La Moncloa se parece a la tripulación de un submarino que solo observa la realidad muy de lejos y a través de un periscopio cada vez más empañado
Cuestión distinta es la contumacia con la que el Ejecutivo de Pedro Sánchez ha debilitado en esta crisis las instituciones y la escasa moralidad de algunas de sus decisiones, desmontando de paso cualquier atisbo de esperanza de que eso que se dio en llamar la “nueva política” vaya a cumplir sus muy publicitadas promesas de regeneración. Hasta la fecha, el balance provisional del Gobierno de coalición no puede ser en este sentido más decepcionante. A saber:
1.- Se ha engañado con toda frialdad a los ciudadanos, a los que en campaña electoral se les garantizó con vehemencia una cosa para luego hacer exactamente lo contrario.
2.- Se ha dado de forma sistemática la espalda al consenso como método para abordar las reformas pendientes y las decisiones que afectan a la mayoría de la sociedad.
3.- Se ha afianzado el cesarismo como opción de liderazgo, estrechando, hasta hacerlos intransitables, los cauces de participación interna y de debate en los partidos que sostienen al Gobierno de coalición.

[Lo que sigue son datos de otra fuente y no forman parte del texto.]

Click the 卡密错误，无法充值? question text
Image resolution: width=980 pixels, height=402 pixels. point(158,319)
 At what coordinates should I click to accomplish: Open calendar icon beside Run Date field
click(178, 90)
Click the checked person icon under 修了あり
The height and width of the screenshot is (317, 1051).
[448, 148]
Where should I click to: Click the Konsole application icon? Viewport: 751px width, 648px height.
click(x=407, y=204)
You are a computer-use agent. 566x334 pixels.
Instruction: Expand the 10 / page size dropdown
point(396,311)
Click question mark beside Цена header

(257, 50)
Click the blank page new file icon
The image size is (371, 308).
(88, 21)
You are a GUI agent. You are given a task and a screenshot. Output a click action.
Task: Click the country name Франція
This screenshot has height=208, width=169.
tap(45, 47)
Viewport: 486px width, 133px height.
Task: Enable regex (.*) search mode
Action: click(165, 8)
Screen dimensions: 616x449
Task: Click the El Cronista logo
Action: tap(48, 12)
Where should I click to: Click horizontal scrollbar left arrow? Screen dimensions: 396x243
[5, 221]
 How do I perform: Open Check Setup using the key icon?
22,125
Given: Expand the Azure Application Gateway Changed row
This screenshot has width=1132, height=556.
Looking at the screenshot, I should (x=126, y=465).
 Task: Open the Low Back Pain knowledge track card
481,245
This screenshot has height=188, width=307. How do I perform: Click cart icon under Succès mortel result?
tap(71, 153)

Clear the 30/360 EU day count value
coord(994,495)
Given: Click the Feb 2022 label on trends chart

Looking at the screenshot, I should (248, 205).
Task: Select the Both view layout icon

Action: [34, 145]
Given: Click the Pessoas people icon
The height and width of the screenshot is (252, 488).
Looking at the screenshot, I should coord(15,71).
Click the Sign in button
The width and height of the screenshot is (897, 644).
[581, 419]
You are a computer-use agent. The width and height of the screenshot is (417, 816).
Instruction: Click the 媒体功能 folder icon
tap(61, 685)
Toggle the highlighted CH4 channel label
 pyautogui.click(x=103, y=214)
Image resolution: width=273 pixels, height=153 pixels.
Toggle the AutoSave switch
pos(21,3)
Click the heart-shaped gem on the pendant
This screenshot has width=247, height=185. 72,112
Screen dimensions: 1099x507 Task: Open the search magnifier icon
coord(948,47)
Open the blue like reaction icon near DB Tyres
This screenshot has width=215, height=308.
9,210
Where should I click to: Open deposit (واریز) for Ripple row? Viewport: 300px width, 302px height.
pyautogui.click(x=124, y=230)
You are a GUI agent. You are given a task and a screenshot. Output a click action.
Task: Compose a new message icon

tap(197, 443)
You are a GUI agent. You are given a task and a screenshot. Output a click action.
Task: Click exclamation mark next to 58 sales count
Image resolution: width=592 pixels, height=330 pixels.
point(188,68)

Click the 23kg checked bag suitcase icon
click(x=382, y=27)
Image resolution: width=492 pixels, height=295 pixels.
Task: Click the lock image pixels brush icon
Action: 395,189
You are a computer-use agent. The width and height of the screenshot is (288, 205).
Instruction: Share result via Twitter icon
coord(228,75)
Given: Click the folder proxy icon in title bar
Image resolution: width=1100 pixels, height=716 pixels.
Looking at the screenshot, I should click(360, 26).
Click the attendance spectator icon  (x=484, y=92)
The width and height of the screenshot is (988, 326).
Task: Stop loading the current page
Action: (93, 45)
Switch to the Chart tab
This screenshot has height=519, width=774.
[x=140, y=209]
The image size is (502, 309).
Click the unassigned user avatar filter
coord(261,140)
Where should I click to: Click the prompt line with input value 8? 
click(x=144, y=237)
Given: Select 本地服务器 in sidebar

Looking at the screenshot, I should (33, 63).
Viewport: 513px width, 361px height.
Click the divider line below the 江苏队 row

4.- Se ha favorecido el bloqueo institucional, debilitándose el esencial principio de la separación de poderes, con episodios tan perniciosos y preocupantes como el de la destitución de Pérez de los Cobos o el deterioro reputacional al que José Félix Tezanos condena mes tras mes al CIS.
5.- Se han ocupado los medios de comunicación públicos al objeto de imponer un único mensaje y diluir la discrepancia.
6.- Se han utilizado instrumentos no siempre sutiles para restringir la libertad de expresión y coaccionar a los profesionales de la información.
7.- Se han traicionado principios de conducta que se presentaban como inamovibles y con ello la confianza en la política de muchos ciudadanos (Galapagar, pacto con Bildu…).
¿Seguimos?
Las primarias, raíz del mal
No, ciertamente no salimos más fuertes, sino con el mayor grado de desconfianza en la política y en las instituciones que se recuerda; con las opciones de construir un amplio acuerdo nacional cercenadas; con una descomunal sima que divide a los españoles; con una derecha y una izquierda extremas más radicalizadas que nunca; con un Gobierno cuya debilidad y falta de competencia (si acaso se salvan los tres independientes -Robles, Calviño y Escrivá- y Planas) nos sitúa en una situación de inferioridad negociadora en Europa.
¿Qué cómo hemos llegado hasta aquí? Pregunta con muchas derivadas, pero con un punto en el que se fusionan muchos de nuestros males: la insoportable y sistemática mengua de la calidad de nuestra clase política, acentuada por esa práctica falsamente hiperdemocrática, tan alegremente aceptada, que llamamos primarias, y que ha degenerado en el exhibicionismo hueco de la política-espectáculo. Pero esa, y el rechazo a reformar una ley de partidos políticos que está en la raíz de este inasumible deterioro, son historias que merecen capítulo aparte.